→ **The task**
Beginning at the line that mentions "Toggle the 启用 switch for employee ID 14", retype the rest of the records below exactly. Pictures are not part of the copy.

[Input material]

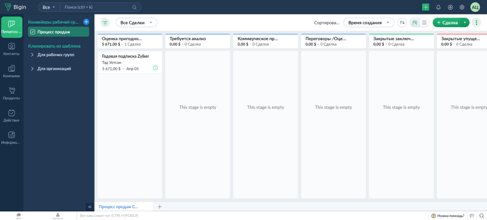The image size is (487, 220).
Task: Click the green quick-create plus icon
Action: coord(425,7)
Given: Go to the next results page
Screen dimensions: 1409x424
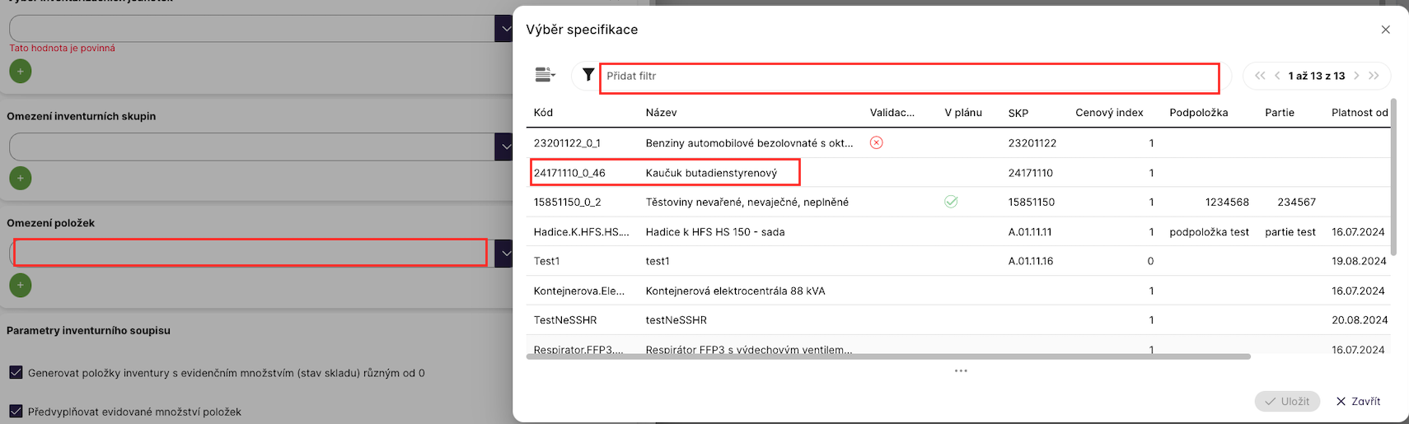Looking at the screenshot, I should [1356, 76].
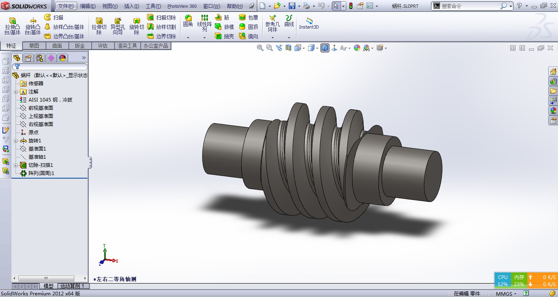Select the 拉伸凸台/基体 extrude boss tool
This screenshot has width=558, height=297.
[x=12, y=26]
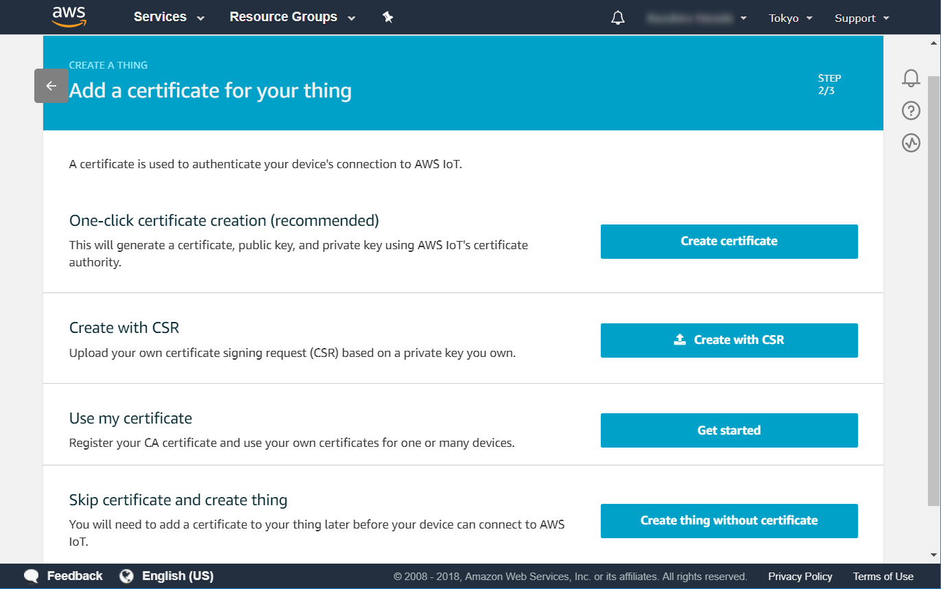Open the right sidebar notification bell icon
Screen dimensions: 941x589
tap(911, 78)
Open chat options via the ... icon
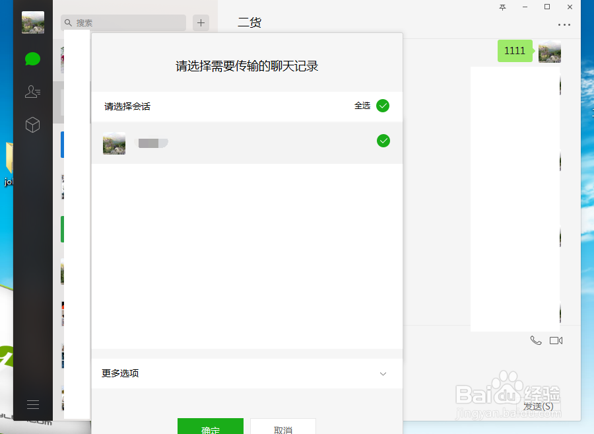Screen dimensions: 594x434 [564, 24]
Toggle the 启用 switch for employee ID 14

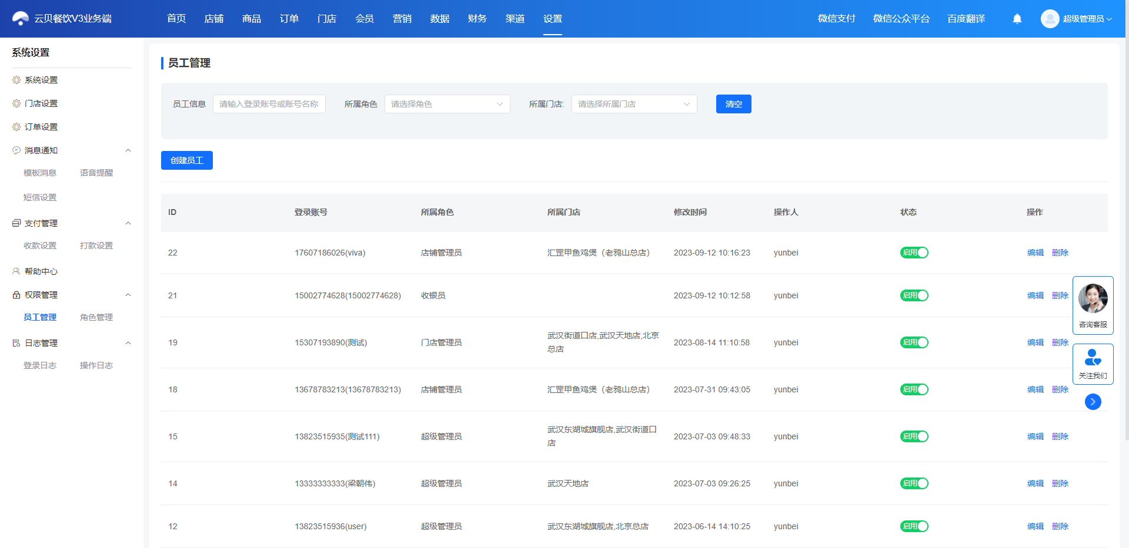(x=914, y=483)
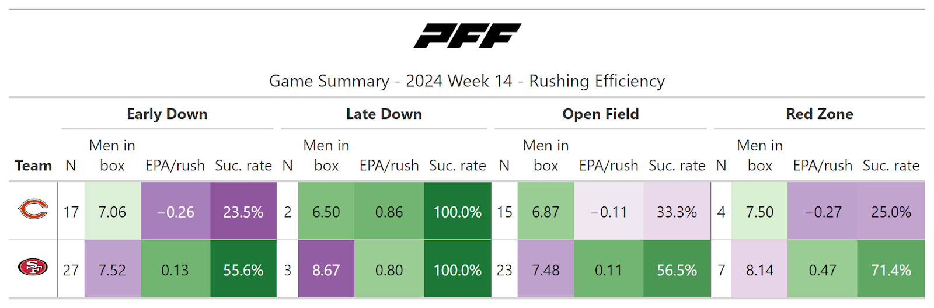The width and height of the screenshot is (934, 308).
Task: Click the Chicago Bears team logo
Action: click(x=33, y=209)
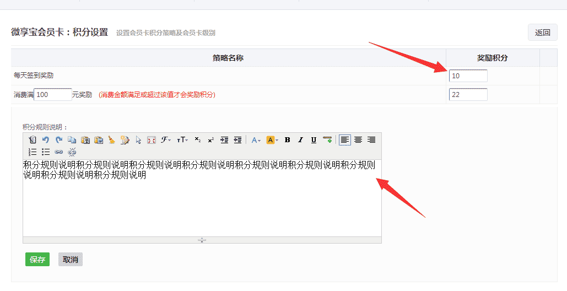Viewport: 567px width, 291px height.
Task: Open the font family dropdown
Action: (x=166, y=140)
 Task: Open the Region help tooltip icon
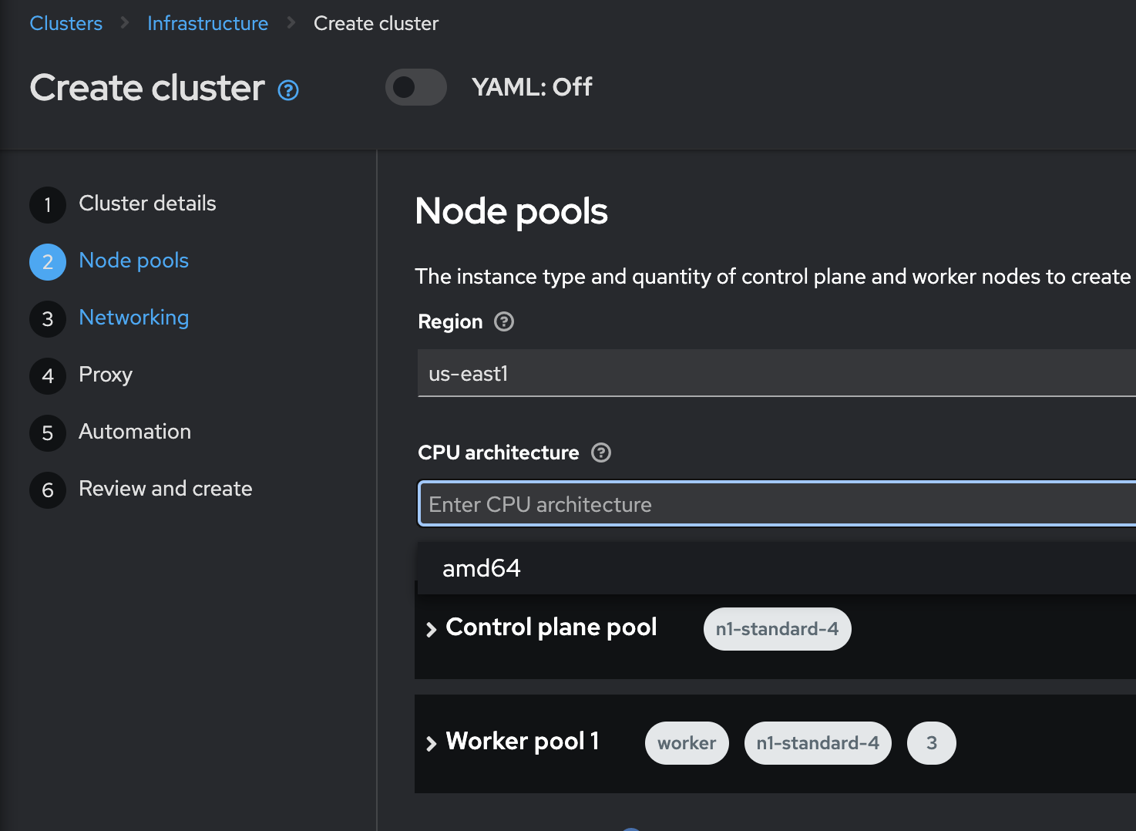point(504,321)
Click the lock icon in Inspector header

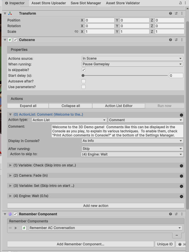(180, 3)
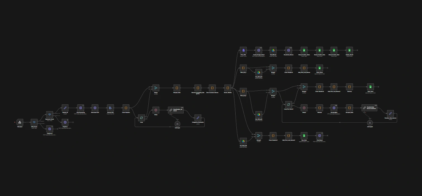Image resolution: width=422 pixels, height=196 pixels.
Task: Open the ScrapingBee HTTP request node
Action: [x=334, y=108]
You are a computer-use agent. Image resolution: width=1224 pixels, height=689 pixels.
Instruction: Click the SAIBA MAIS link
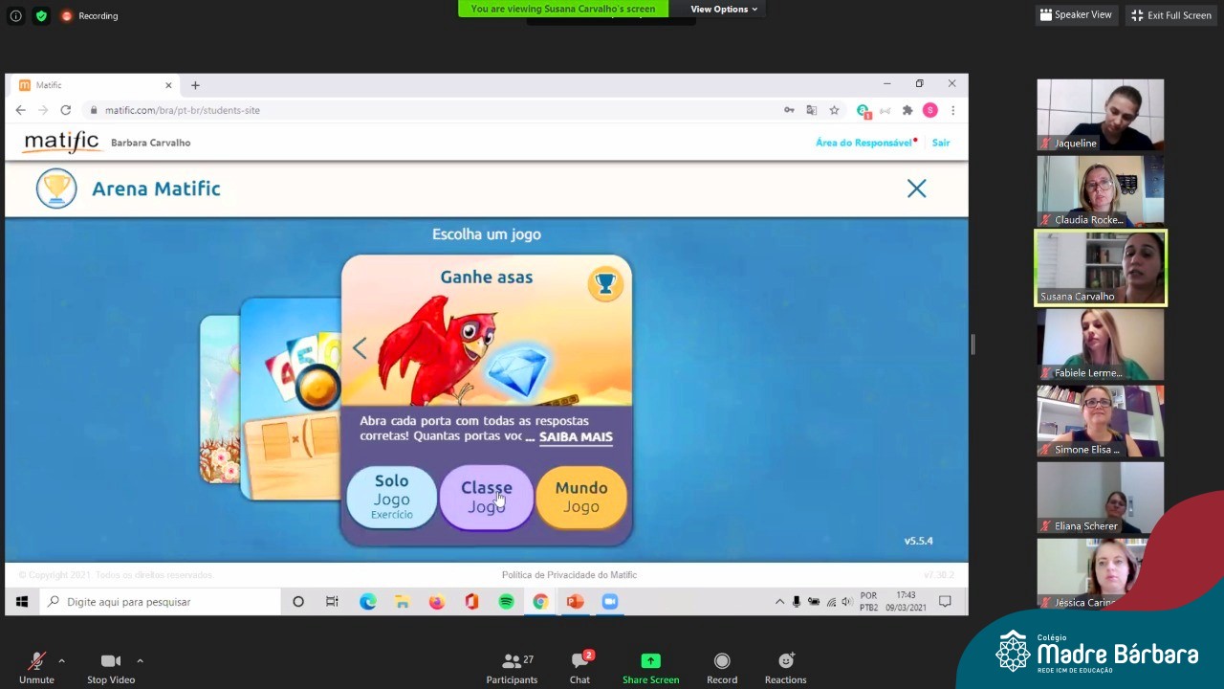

[/Input material]

→ **Expected output**
Toggle the 启用 switch for employee ID 14

(x=914, y=483)
The width and height of the screenshot is (934, 308).
Task: Click the Chicago Bears team logo
Action: click(x=33, y=209)
Viewport: 567px width, 291px height.
Task: Open the font family dropdown
Action: (x=166, y=140)
 Task: Open the Region help tooltip icon
point(504,321)
Click the lock icon in Inspector header

(180, 3)
Image resolution: width=422 pixels, height=196 pixels.
Task: Open the ScrapingBee HTTP request node
Action: [x=334, y=108]
You are a computer-use agent. Image resolution: width=1224 pixels, height=689 pixels.
Instruction: Click the SAIBA MAIS link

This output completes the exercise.